Your goal:
Only one thing is required: the number of lines in the entries below that contain "computer".

Collected data entries:
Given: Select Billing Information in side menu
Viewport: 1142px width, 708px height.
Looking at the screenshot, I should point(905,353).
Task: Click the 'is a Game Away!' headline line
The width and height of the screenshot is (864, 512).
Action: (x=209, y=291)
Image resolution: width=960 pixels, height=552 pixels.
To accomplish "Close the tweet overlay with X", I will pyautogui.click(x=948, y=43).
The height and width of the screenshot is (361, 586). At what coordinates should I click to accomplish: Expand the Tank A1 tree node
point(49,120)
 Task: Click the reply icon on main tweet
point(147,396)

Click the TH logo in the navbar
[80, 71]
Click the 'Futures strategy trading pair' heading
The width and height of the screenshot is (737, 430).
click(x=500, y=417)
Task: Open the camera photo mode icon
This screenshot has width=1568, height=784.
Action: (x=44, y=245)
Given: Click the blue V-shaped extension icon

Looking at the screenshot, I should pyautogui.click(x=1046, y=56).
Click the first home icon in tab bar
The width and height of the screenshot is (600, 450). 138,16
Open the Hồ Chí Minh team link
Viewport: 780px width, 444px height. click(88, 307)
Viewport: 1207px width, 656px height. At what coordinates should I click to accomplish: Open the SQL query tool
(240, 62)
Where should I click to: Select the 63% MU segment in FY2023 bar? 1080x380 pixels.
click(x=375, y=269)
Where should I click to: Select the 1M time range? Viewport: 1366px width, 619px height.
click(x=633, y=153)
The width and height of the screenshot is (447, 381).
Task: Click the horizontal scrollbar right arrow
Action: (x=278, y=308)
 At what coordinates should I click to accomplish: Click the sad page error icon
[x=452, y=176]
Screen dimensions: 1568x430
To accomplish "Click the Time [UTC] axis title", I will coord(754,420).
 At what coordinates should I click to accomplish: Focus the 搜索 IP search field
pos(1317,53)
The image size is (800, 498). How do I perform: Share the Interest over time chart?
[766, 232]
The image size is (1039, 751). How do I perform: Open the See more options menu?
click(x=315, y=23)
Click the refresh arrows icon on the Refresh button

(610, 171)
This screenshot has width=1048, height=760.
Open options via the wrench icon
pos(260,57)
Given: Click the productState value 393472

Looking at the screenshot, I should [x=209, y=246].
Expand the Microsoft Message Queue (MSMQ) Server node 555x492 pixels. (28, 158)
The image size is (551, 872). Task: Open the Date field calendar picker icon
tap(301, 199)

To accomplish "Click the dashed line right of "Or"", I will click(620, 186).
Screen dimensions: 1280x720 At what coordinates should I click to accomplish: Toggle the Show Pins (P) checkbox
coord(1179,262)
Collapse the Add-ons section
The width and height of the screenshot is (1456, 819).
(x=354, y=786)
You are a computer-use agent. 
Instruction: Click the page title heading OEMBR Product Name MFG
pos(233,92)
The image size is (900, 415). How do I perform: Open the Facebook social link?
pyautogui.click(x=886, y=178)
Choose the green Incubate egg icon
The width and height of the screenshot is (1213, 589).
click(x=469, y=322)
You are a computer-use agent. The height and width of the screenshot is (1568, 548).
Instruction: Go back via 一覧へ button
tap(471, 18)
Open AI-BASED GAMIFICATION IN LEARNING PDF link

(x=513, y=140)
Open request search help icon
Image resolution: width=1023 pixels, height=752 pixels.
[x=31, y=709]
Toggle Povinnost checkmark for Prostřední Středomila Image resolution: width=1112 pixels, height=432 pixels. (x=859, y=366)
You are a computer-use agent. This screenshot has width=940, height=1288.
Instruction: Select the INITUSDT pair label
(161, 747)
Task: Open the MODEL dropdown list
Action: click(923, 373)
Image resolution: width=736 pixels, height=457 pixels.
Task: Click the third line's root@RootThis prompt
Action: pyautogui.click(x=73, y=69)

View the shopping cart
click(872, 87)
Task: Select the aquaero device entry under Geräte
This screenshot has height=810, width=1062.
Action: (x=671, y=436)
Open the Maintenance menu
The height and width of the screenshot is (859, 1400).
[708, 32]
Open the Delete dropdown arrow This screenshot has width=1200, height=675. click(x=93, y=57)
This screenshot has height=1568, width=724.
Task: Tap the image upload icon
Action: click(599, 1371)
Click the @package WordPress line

Answer to this exercise:
3